** START Data **
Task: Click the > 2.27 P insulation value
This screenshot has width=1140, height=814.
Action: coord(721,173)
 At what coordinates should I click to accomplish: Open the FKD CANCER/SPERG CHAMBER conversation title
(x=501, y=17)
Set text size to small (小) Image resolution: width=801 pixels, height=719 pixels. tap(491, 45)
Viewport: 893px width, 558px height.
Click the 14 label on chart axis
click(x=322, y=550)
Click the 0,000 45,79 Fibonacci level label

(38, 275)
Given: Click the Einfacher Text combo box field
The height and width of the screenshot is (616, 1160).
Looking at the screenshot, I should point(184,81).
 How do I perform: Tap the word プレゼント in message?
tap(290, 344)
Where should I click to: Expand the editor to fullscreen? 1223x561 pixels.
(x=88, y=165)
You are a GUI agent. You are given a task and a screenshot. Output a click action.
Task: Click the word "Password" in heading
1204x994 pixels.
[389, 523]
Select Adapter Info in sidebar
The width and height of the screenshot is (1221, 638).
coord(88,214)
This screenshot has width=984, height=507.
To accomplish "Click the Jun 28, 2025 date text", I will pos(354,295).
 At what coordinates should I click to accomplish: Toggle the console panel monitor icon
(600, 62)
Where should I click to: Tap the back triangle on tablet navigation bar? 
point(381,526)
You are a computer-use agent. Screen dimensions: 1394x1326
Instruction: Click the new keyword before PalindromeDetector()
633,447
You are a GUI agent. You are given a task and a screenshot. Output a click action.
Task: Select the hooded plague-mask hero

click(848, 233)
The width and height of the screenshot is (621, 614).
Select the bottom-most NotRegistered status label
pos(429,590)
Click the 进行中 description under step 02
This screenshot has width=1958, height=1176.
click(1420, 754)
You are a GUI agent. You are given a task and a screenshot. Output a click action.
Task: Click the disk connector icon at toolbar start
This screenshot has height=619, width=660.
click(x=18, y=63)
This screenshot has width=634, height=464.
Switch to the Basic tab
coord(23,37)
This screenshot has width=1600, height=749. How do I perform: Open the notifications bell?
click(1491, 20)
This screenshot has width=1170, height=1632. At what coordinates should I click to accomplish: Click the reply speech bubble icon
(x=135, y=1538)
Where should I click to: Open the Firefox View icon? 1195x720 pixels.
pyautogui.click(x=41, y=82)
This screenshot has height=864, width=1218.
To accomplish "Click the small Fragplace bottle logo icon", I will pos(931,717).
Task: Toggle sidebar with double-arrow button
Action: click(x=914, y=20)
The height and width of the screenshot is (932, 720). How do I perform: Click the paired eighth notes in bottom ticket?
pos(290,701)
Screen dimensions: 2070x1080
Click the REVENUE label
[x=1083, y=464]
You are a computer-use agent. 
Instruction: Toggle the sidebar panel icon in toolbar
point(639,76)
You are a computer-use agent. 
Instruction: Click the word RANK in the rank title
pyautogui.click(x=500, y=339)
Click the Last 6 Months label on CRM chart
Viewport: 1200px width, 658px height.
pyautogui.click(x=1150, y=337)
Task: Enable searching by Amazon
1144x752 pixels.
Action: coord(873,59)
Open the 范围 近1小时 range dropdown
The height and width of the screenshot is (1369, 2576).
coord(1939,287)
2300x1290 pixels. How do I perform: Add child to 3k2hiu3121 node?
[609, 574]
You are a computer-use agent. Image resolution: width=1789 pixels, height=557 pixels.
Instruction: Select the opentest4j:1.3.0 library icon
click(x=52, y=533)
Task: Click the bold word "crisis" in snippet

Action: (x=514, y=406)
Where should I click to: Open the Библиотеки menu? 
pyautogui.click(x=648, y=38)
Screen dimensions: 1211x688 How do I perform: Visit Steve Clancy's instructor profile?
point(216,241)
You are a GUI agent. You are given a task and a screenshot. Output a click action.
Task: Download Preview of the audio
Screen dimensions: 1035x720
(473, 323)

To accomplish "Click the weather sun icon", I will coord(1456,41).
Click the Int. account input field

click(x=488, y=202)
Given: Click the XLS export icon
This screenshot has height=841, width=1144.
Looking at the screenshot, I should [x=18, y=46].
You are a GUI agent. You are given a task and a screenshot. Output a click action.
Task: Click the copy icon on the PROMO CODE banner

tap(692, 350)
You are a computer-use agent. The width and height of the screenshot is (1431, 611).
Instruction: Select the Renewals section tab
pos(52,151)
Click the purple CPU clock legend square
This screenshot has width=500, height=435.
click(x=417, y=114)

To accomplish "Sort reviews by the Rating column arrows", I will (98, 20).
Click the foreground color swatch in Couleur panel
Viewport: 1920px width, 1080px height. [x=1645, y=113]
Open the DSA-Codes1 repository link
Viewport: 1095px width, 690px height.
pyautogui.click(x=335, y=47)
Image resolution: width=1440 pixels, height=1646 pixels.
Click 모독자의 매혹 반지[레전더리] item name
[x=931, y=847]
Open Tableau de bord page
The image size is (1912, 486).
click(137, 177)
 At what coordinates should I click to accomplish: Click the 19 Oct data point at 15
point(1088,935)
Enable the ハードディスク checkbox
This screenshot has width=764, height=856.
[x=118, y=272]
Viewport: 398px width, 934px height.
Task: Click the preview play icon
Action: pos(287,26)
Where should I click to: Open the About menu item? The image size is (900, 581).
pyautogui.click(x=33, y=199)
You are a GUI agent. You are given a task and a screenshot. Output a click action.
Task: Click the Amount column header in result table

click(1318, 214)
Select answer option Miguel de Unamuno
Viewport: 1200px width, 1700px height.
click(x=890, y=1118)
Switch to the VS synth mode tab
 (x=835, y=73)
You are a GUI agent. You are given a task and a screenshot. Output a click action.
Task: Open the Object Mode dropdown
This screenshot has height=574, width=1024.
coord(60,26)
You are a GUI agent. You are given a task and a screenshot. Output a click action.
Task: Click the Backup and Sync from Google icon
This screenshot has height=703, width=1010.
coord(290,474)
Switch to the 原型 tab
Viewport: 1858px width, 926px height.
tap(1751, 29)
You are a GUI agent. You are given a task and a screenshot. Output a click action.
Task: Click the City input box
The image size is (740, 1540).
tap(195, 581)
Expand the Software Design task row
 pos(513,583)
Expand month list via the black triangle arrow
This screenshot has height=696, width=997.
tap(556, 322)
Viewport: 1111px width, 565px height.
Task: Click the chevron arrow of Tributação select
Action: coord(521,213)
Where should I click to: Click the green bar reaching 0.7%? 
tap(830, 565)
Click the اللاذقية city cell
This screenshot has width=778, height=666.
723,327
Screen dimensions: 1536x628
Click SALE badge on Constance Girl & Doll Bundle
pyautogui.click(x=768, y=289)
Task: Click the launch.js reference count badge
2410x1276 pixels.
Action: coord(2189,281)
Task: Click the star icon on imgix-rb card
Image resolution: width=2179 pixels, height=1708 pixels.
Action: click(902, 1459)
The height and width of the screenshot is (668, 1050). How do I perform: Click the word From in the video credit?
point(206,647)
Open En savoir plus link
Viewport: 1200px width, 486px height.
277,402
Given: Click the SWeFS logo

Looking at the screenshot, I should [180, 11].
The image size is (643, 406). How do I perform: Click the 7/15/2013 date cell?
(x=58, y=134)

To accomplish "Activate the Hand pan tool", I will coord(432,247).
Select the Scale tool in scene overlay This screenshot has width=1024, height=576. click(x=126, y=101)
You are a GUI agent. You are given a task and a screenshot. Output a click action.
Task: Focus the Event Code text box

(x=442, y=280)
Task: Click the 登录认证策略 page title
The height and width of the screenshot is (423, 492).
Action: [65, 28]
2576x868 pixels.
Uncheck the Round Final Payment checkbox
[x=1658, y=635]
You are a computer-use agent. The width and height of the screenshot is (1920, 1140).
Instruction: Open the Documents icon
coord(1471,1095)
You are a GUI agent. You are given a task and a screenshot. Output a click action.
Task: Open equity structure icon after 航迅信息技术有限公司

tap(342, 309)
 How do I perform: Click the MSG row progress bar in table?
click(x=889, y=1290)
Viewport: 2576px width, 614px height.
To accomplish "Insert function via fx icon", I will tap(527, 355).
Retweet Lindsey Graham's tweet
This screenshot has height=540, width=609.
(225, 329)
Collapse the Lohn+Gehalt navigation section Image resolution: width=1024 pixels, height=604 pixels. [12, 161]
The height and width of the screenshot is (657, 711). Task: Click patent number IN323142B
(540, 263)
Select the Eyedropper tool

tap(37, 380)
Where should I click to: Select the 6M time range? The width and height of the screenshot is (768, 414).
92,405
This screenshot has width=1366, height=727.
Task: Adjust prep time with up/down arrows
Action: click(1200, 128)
** END Data **
* Job
Rewrite the lines of the records from the one containing "Click the Int. account input field" through the one containing "pyautogui.click(x=335, y=47)", inclusive, as a Markdown table with the columns Row and Line. Number each row and leave out the blank lines.

* Task answer
| Row | Line |
|---|---|
| 1 | Click the Int. account input field |
| 2 | click(x=488, y=202) |
| 3 | Given: Click the XLS export icon |
| 4 | This screenshot has height=841, width=1144. |
| 5 | Looking at the screenshot, I should [x=18, y=46]. |
| 6 | You are a GUI agent. You are given a task and a screenshot. Output a click action. |
| 7 | Task: Click the copy icon on the PROMO CODE banner |
| 8 | tap(692, 350) |
| 9 | You are a computer-use agent. The width and height of the screenshot is (1431, 611). |
| 10 | Instruction: Select the Renewals section tab |
| 11 | pos(52,151) |
| 12 | Click the purple CPU clock legend square |
| 13 | This screenshot has width=500, height=435. |
| 14 | click(x=417, y=114) |
| 15 | To accomplish "Sort reviews by the Rating column arrows", I will (98, 20). |
| 16 | Click the foreground color swatch in Couleur panel |
| 17 | Viewport: 1920px width, 1080px height. [x=1645, y=113] |
| 18 | Open the DSA-Codes1 repository link |
| 19 | Viewport: 1095px width, 690px height. |
| 20 | pyautogui.click(x=335, y=47) |